The Dems have lost election after election by trying to play nice with the Reeps. What exactly did the Dems offer serious opposition to between 2001 and January?

by catastrophile 2005-09-12 01:41PM | 0 recs
Defeatist Bilge
You make me want to spit.

It is precisely your attitude that has kept the GOP in the ascendancy for 25 years.

Give up and quit.

Assume that taking a stand that may lose is always a  road to more defeats.

This is precisely why Americans think our party stands for nothing. Democrats look at a tough challenge, decide it's impossible, rationalize that surrender will conserve non-existent political capital for a later battle that will never be fought, and give up.

Rinse and repeat.

You're the classic Dem--too afraid of losing to ever win anything.

The Democratic Party will never win until it learns to start being willing to lose for its principles.

by Thresholder 2005-09-12 02:31PM | 0 recs
Re: Defeatist Bilge
The GOP has been on the ascendancy since 1968 and it was a result of the disaster of a converntion in which that group of trouble makers made a specticle of themselves and cost the party the election and we have not recovered since.  I would like to think that if that group had kept its mouth shut and got behind President Johnson alot of this would not happened so no, I am not going to get behind the latest group of trouble makers unless one its an issue I really feel strong about, which stoping Roberts is not it, and its one I think we can win and stopping Roberts it not it, so myself and those in the party like me, and there must be others becasue if I was it you people would not have much to compain about, give you this message you are on your own on this one, knock yourself out.
by THE MODERATE 2005-09-12 06:09PM | 0 recs
Re: I have no idea
There is a time to go for it and there is a time to drop back and punt.

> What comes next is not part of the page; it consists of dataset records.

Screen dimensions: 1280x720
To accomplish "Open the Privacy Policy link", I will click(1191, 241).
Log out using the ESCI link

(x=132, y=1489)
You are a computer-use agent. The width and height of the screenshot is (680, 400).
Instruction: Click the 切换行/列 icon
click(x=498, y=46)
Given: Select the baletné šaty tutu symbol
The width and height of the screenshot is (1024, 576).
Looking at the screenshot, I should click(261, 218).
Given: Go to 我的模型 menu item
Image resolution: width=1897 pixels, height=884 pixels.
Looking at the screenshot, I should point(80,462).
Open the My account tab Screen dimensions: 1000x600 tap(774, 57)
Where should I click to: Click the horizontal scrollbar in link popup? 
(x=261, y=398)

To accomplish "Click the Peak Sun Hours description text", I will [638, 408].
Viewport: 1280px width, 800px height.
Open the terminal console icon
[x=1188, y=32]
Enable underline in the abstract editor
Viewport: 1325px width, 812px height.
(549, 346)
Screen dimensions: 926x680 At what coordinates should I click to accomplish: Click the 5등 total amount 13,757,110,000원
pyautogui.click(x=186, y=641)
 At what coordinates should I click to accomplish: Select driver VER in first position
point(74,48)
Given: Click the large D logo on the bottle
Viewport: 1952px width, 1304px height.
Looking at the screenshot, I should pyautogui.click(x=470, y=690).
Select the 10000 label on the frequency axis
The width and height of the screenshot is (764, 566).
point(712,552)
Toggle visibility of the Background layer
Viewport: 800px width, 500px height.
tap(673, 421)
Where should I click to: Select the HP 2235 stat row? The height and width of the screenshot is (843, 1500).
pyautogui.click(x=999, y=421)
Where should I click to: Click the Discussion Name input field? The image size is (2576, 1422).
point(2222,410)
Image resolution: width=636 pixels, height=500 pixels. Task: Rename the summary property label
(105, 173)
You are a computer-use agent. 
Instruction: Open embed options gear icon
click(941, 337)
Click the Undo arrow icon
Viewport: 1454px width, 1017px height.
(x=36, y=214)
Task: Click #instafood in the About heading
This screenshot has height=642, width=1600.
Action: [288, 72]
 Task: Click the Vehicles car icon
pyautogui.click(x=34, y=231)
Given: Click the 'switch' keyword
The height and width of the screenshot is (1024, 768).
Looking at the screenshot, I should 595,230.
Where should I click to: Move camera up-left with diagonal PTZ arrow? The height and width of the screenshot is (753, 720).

With Roberts, we are probably going to have to drop back and punt. Roberts almost certainly has the votes to be confirmed. I doubt we could even filibuster. I don't think he would break the gang of fourteen up. Let's face it, Bush could do far worse. I don't think he's even as conservative as the man he is replacing, William Rehnquist.

However, Democrats can vote no. The Senate judiciary committee has a duty to question Judge Roberts and Senators have a duty to oppose him if they believe he will not uphold the constitution. 40+ 'No' votes would be a shot across the bow to the White House that they are not to go any farther to the right with O'Connor's replacement.

by wayward 2005-09-12 05:55PM | 0 recs
Re: I dunno, y'all
when and on what issues do you think we should fight the president, if at all?  what is your master strategy for taking back this country?

opposing roberts has several tactical advantages in addition to showing our constitutents that we actually have some spine and are willing to fight for the issues we claim to represent.  i have read elsewhere (i can't remember where anymore) that the roberts nomination will be a test run for the next SCOTUS nominee.  if roberts, who is perceived to have no real skeletons in his closet and no clearly stated ideology, only squeaks by with a few extra votes, bush will probably be precluded from nominating someone even more radical the next time.  so yeah, every fight counts.

by rfahey22 2005-09-12 12:07PM | 0 recs
Re: I dunno, y'all
Republicans control all levels of government.  Why do we fight them on anything?
by Skaje 2005-09-12 07:45PM | 0 recs
John Roberts
To those who denounce John Roberts as unqualified because he has only served as a judge for two years, I would disagree.  Historically, many justices and even chief justices had little to no judicial experience.  Many had been openly political prior to their appointments.  As recently as the Clinton administration, Mario Cuomo's name was floated (often by Cuomo) as a potential nominee.  And I would not have had a problem with a Cuomo appointment.

While a certain amount of familiarity with the judicial process seems to be a good thing, increasingly I hear complaints that repeatedly selecting experienced Circuit Court judges results in a Supreme Court that is detached from the "real world".  I think that is a valid criticism.  In many cases it has been many, many years since a justice has been in a trial court, as a judge or an advocate.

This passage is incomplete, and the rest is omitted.